## Your objective
Output every line of the data exactly as it appears.
The data below:
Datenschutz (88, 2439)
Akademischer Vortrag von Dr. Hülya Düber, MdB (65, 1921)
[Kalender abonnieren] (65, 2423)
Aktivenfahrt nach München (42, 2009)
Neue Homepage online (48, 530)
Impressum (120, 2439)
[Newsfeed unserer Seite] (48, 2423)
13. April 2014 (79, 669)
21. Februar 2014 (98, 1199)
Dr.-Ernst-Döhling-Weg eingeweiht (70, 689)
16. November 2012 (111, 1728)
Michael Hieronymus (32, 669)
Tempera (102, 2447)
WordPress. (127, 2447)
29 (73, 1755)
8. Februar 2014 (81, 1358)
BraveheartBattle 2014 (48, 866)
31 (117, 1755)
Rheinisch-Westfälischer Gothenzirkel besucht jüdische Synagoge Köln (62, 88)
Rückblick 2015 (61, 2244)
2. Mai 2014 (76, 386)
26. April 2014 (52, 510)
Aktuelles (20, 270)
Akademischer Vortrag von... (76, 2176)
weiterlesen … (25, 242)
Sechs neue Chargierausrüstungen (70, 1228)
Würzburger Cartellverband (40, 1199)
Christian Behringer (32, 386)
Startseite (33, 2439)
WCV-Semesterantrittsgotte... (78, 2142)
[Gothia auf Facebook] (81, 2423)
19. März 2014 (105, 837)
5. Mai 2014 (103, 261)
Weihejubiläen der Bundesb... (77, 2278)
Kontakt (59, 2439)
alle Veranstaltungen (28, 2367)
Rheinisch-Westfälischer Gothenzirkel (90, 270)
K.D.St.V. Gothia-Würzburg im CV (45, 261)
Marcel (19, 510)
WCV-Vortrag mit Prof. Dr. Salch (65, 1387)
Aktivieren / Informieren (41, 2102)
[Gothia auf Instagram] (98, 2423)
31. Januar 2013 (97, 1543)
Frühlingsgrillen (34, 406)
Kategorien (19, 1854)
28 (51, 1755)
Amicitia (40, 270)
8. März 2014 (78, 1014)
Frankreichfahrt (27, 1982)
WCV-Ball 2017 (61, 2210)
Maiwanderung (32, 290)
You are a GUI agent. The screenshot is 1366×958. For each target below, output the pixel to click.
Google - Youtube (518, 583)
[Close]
End of The data.
## Answer space
Datenschutz (88, 2439)
Akademischer Vortrag von Dr. Hülya Düber, MdB (65, 1921)
[Kalender abonnieren] (65, 2423)
Aktivenfahrt nach München (42, 2009)
Neue Homepage online (48, 530)
Impressum (120, 2439)
[Newsfeed unserer Seite] (48, 2423)
13. April 2014 (79, 669)
21. Februar 2014 (98, 1199)
Dr.-Ernst-Döhling-Weg eingeweiht (70, 689)
16. November 2012 (111, 1728)
Michael Hieronymus (32, 669)
Tempera (102, 2447)
WordPress. (127, 2447)
29 (73, 1755)
8. Februar 2014 (81, 1358)
BraveheartBattle 2014 (48, 866)
31 (117, 1755)
Rheinisch-Westfälischer Gothenzirkel besucht jüdische Synagoge Köln (62, 88)
Rückblick 2015 (61, 2244)
2. Mai 2014 (76, 386)
26. April 2014 (52, 510)
Aktuelles (20, 270)
Akademischer Vortrag von... (76, 2176)
weiterlesen … (25, 242)
Sechs neue Chargierausrüstungen (70, 1228)
Würzburger Cartellverband (40, 1199)
Christian Behringer (32, 386)
Startseite (33, 2439)
WCV-Semesterantrittsgotte... (78, 2142)
[Gothia auf Facebook] (81, 2423)
19. März 2014 (105, 837)
5. Mai 2014 (103, 261)
Weihejubiläen der Bundesb... (77, 2278)
Kontakt (59, 2439)
alle Veranstaltungen (28, 2367)
Rheinisch-Westfälischer Gothenzirkel (90, 270)
K.D.St.V. Gothia-Würzburg im CV (45, 261)
Marcel (19, 510)
WCV-Vortrag mit Prof. Dr. Salch (65, 1387)
Aktivieren / Informieren (41, 2102)
[Gothia auf Instagram] (98, 2423)
31. Januar 2013 (97, 1543)
Frühlingsgrillen (34, 406)
Kategorien (19, 1854)
28 (51, 1755)
Amicitia (40, 270)
8. März 2014 (78, 1014)
Frankreichfahrt (27, 1982)
WCV-Ball 2017 (61, 2210)
Maiwanderung (32, 290)
You are a GUI agent. The screenshot is 1366×958. For each target below, output the pixel to click.
Google - Youtube (518, 583)
[Close]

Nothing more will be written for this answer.